Later, this same news made it into The New York Times and the
Seattle Post-Intelligencer, among other papers.
On Thursday, before the shitstorm had completely hit the media, I quoted the
bit above and wrote an e-mail to the Vice President of my organization at work.
I don't know him well but he knows me by name because of shared history, time in
the same organization, and a number of meetings where I and others have
presented to him on minor issues. I wanted to express my concerns.
In my e-mail, I expressed my anger and dismay about this if it was true. I
made it clear that I recognized that he wasn't likely to have been involved in
this whole thing but I wanted to communicate it up the food chain at work. He
wrote me back on Thursday evening (after work) and made it clear that he hadn't
known about this before it got brought up on Thursday and he took it seriously.
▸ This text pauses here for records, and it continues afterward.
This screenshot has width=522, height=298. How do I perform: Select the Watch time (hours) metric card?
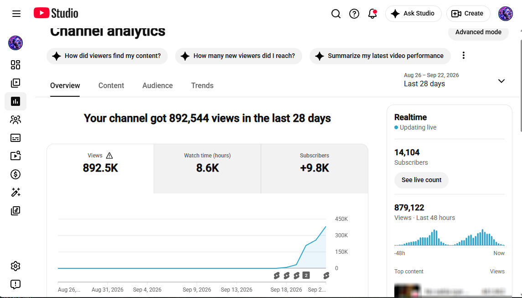207,169
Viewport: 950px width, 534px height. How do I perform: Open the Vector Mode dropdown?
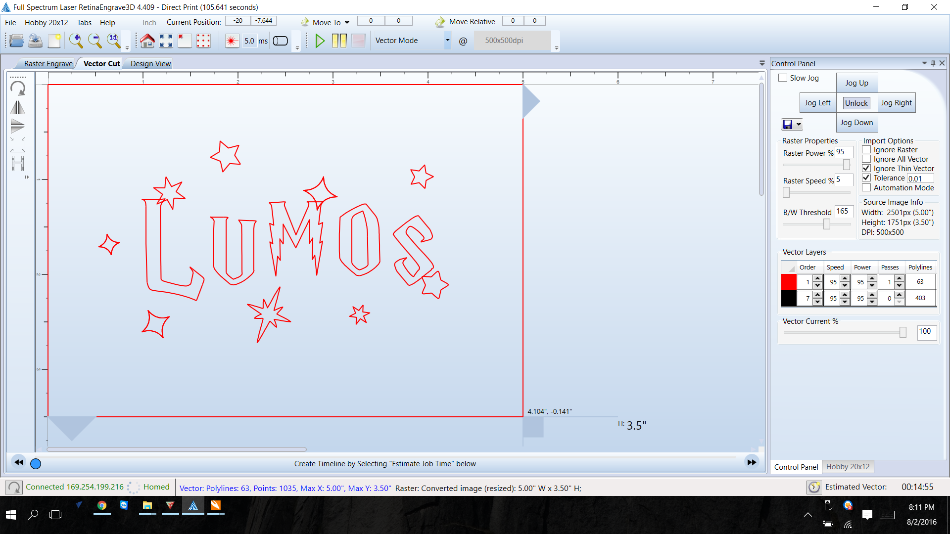pyautogui.click(x=447, y=41)
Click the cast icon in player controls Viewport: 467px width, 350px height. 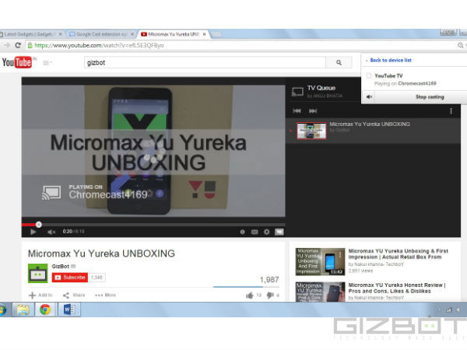(279, 232)
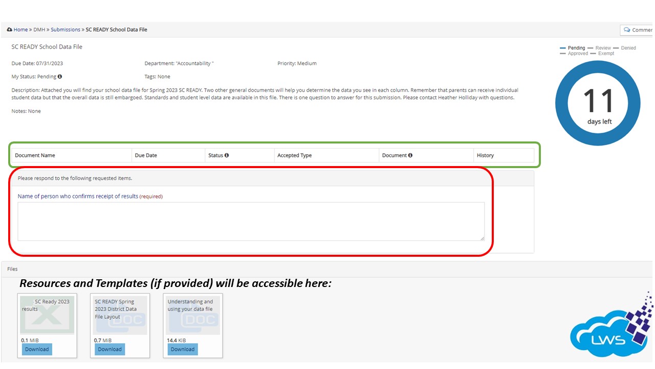Download the Understanding and using your data file
Viewport: 655px width, 369px height.
click(x=183, y=349)
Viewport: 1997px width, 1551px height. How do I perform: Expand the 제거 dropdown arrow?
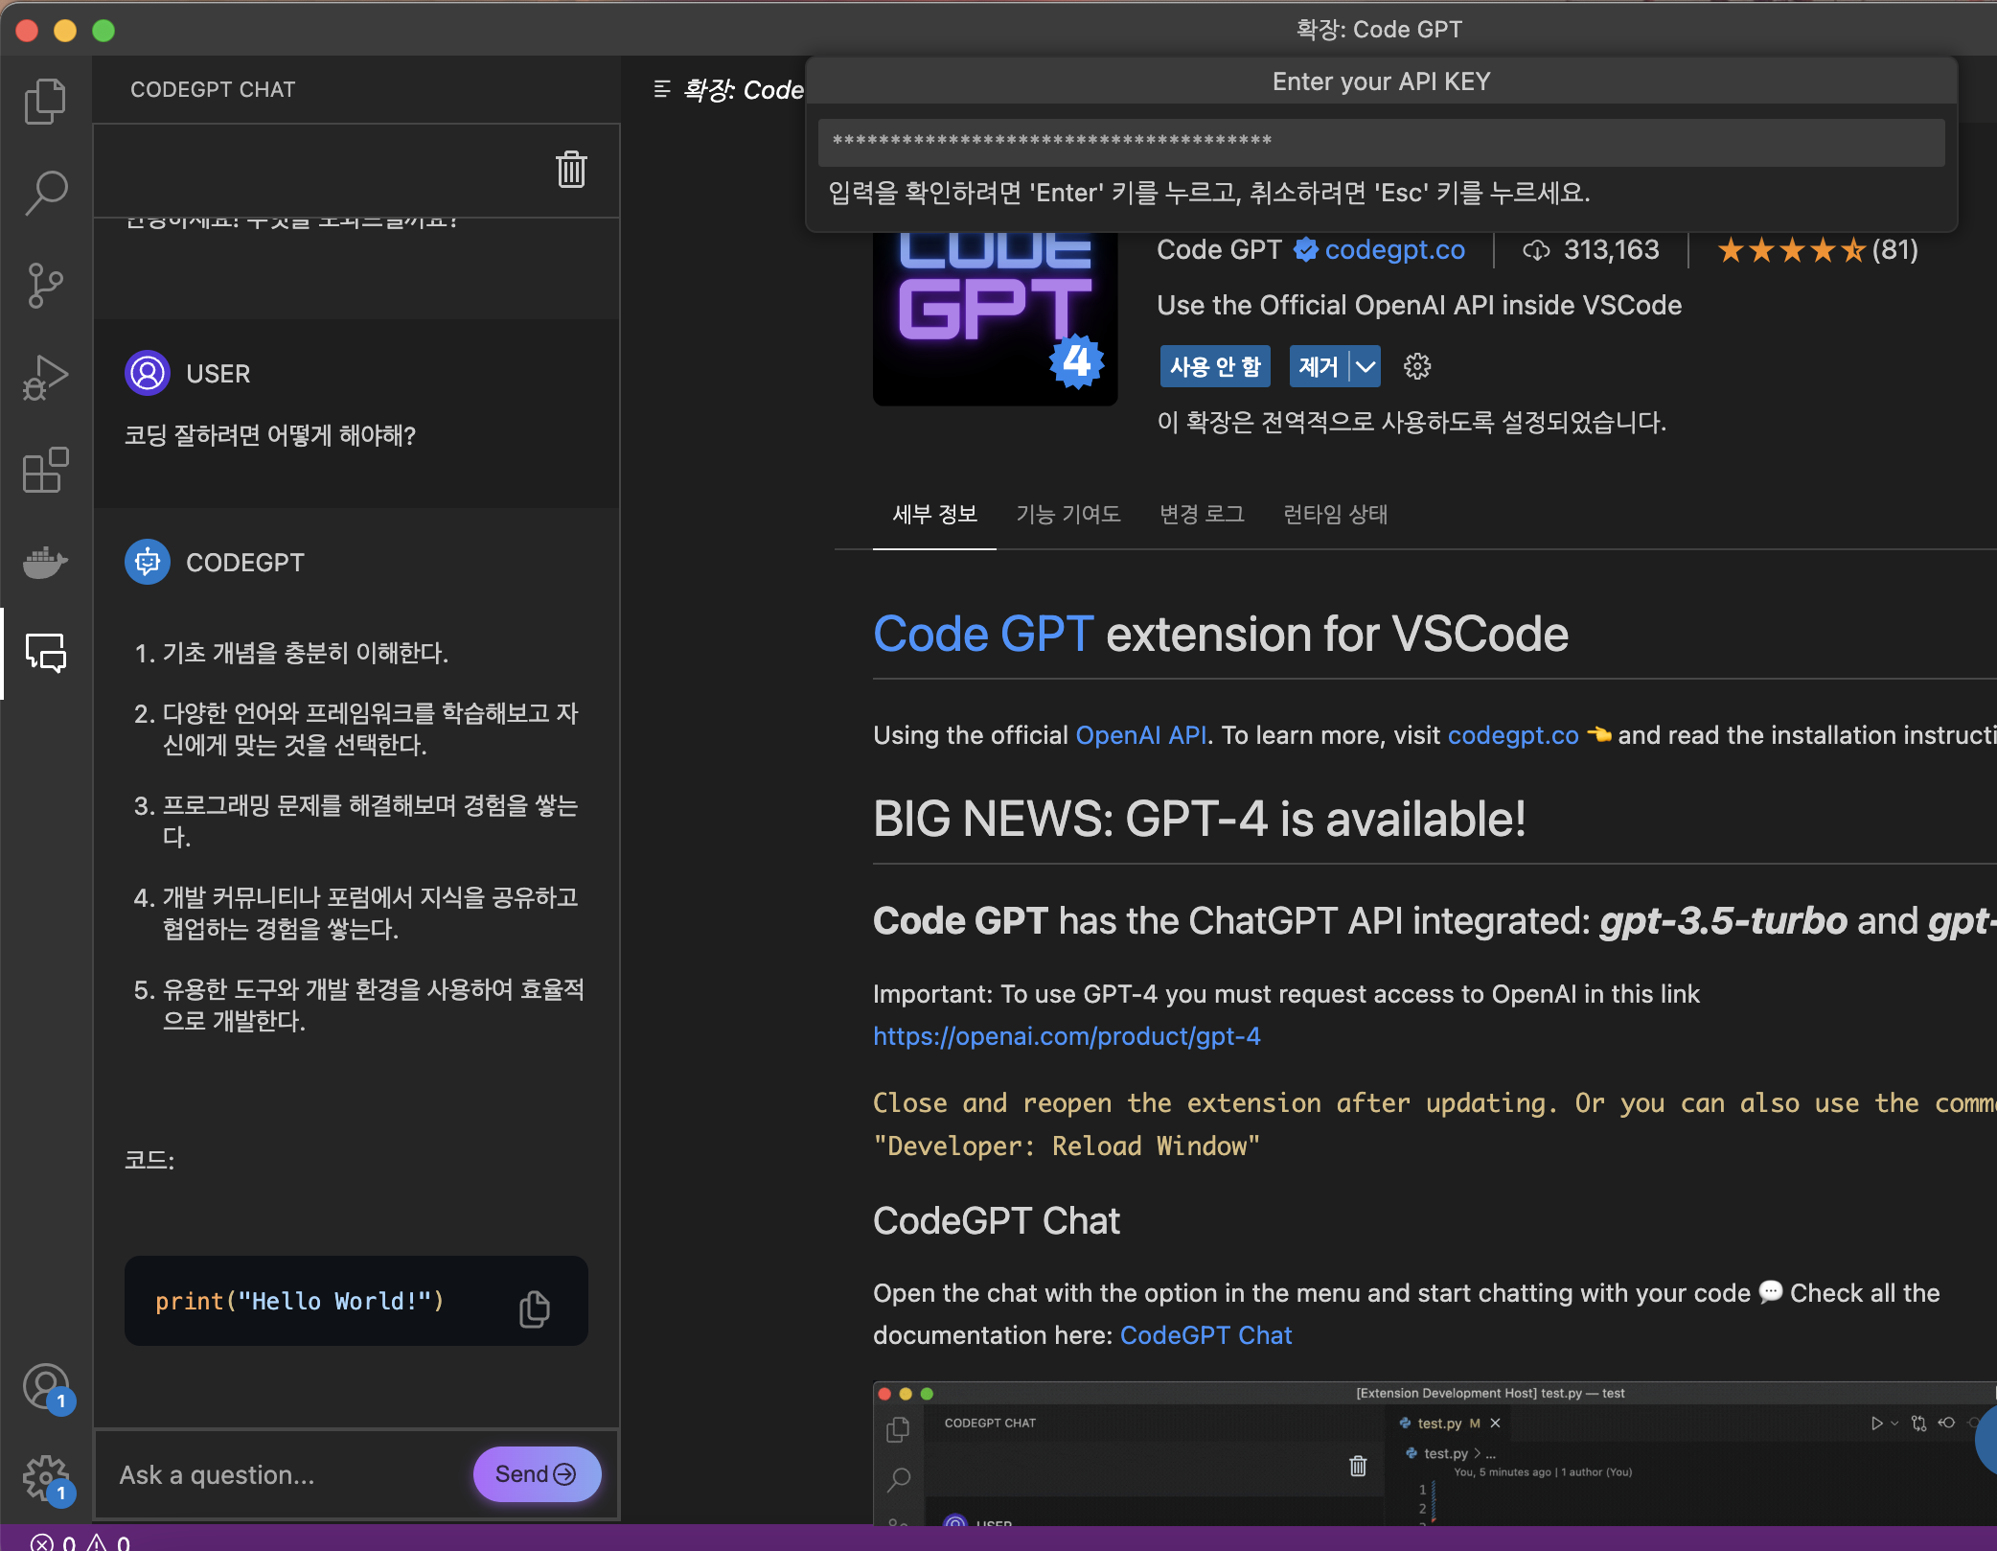[x=1366, y=366]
The next morning, before I got to work, I had another e-mail from him where he
cc'd his head of human resources and told me that Stafford Mays, who does a lot
of the diversity work in our Human Resources at Microsoft, would be giving me a
call on Friday. If I didn't hear from him, I should let my VP know. About 20
minutes after this e-mail was sent (again, before I'd even gotten in), I had a
voice mail from Stafford trying to reach me. He called me back shortly after
work and had a good conversation.
All of this left me unhappy with the overall situation but happy that the
people that I work with were taking it seriously and that there was activity
going on. I was told to expect that an e-mail to the entire company would be
going out about it. That happened late Friday. Robert Scoble, a Microsoft
blogger, links to it
here.
I've been doing a lot of thinking about this memo. I'm not happy with it at
all. I think it sets a bad precedent. It also doesn't address some of the
factual issues raised in the article in The Stranger and in subsequent
reports from talking to legislature. It feels, to me, like corporate spin and
damage control and, actually, it pisses me off.
Some people that I know at work say "We shouldn't be involved in any of this
legislation. We should only be making money for shareholders." I think that's
bunk. Business is not separate from the rest of society and companies can and do
take a moral stance on issues. If this was the early 1960s and we were talking
about race, would people still feel that not supporting the bill would be ok?
To be clear, since some people are painting this as a culture war or gay
activism issue, all the bill was going to go is extend the existing state
wide anti-discrimination laws to include sexual orientation. This isn't a gay
marriage law or the like. This is strictly a bill about anti-discrimination. The
same rules are already in effect in King County, where Microsoft is based, and
have been for years.
Microsoft already has very progressive internal rules and policies about
discrimination, including based on sexual orientation. I have been required to
take anti-harrassment training (and they check if you do it) in an effort to
promote this. Microsoft's benefits extend to domestic partnerships for gays and
lesbians. This is about walking the talk. If it is good enough to be progressive
within the company, why not back a bill that extends anti-discrimination outside
the company? It is inconsistent, at best, not to do so. The only explanation
that I see is that Microsoft's leadership is afraid of being seen as being
pro-gay rights. Well, I'm sorry folks but Microsoft internal policies and
benefits already put us in that particular camp. Anyone that would go after the
company for backing the bill is going to have their knickers in a twist about
the internal policies.
I find it sad that Boeing and Washington Mutual, for example, could continue
to back this bill without blinking an eye but Microsoft, who has been backing a
version of this bill every year for 13 years, blinked when challenged by the
kind of people that want to dehumanize our fellow citizens. It isn't right.